Here's how the situation looks like:

  • Source (Bronze): I receive a full snapshot of the inventory every day (~60GB/day).

  • History: I have raw snapshots sitting in object storage starting from September 2025 (it's already at around 7TB).

  • Goal (Silver): I need an SCD Type 2 table to track changes in attributes (price, status) and determine when a product is sold.

These are the challenges I'm having:

  1. "Sold" Logic with Grace Period:
    Since the source is a full snapshot, a missing product id implies it was sold. However, data quality issues mean products sometimes disappear for 1-2 days and then reappear.

    • I need to implement a 3-day grace period.

    • If a product id is missing for >3 consecutive days, mark it as is_sold = True and set sold_date to the first day it went missing.

    • If it reappears within 3 days, it should remain active (ignore the gap).

  2. Backfill + Incremental:
    I need to process the history (Sept 2025 to Today) sequentially to build the SCD2 history correctly, and then switch to daily incremental processing for new snapshots.

  3. Storage Costs:
    My cloud storage costs are high ($300+/mo) because I am retaining daily 60GB full snapshots in Bronze indefinitely. Once the data is processed into the SCD2 Silver layer, I want to aggressively clean up the Bronze table/files and keep only 7 days.

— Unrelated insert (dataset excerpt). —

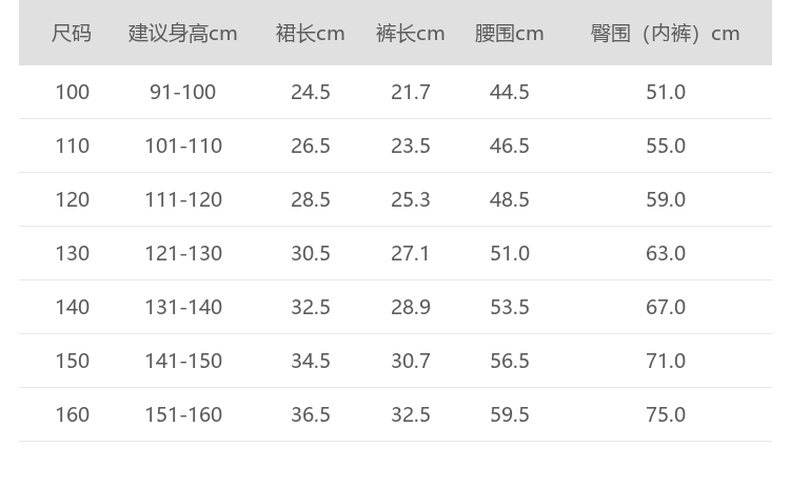Select skirt length value 24.5
The height and width of the screenshot is (485, 790).
coord(310,92)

I am looking at using dlt.create_auto_cdc_from_snapshot_flow. However, I'm unsure how to inject the Grace Period logic into the native CDC flow, as the native function tends to mark deletes immediately upon disappearance.

My Questions:

  1. Pattern for Grace Period: Is it better to stick with create_auto_cdc_from_snapshot_flow and try to manipulate the snapshot frame before passing it to the CDC engine like carrying forward missing rows for 3 days? Or should I write a custom apply_changes logic that manages a "consecutive_missing_days" counter manually?

  2. Backfill Strategy: For the initial run, should I create a logic that loops through all historical dates in order within the DLT definition? Or is there a better way to "replay" history into an SCD2 table?

  3. Bronze Cleanup: Since Silver will contain the full history (SCD2), is it safe/recommended to run a daily VACUUM and DELETE on the Bronze table to keep only the last 7 days of snapshots? I want to ensure this doesn't break the DLT lineage or backfill capabilities if I ever need to recompute from recent history.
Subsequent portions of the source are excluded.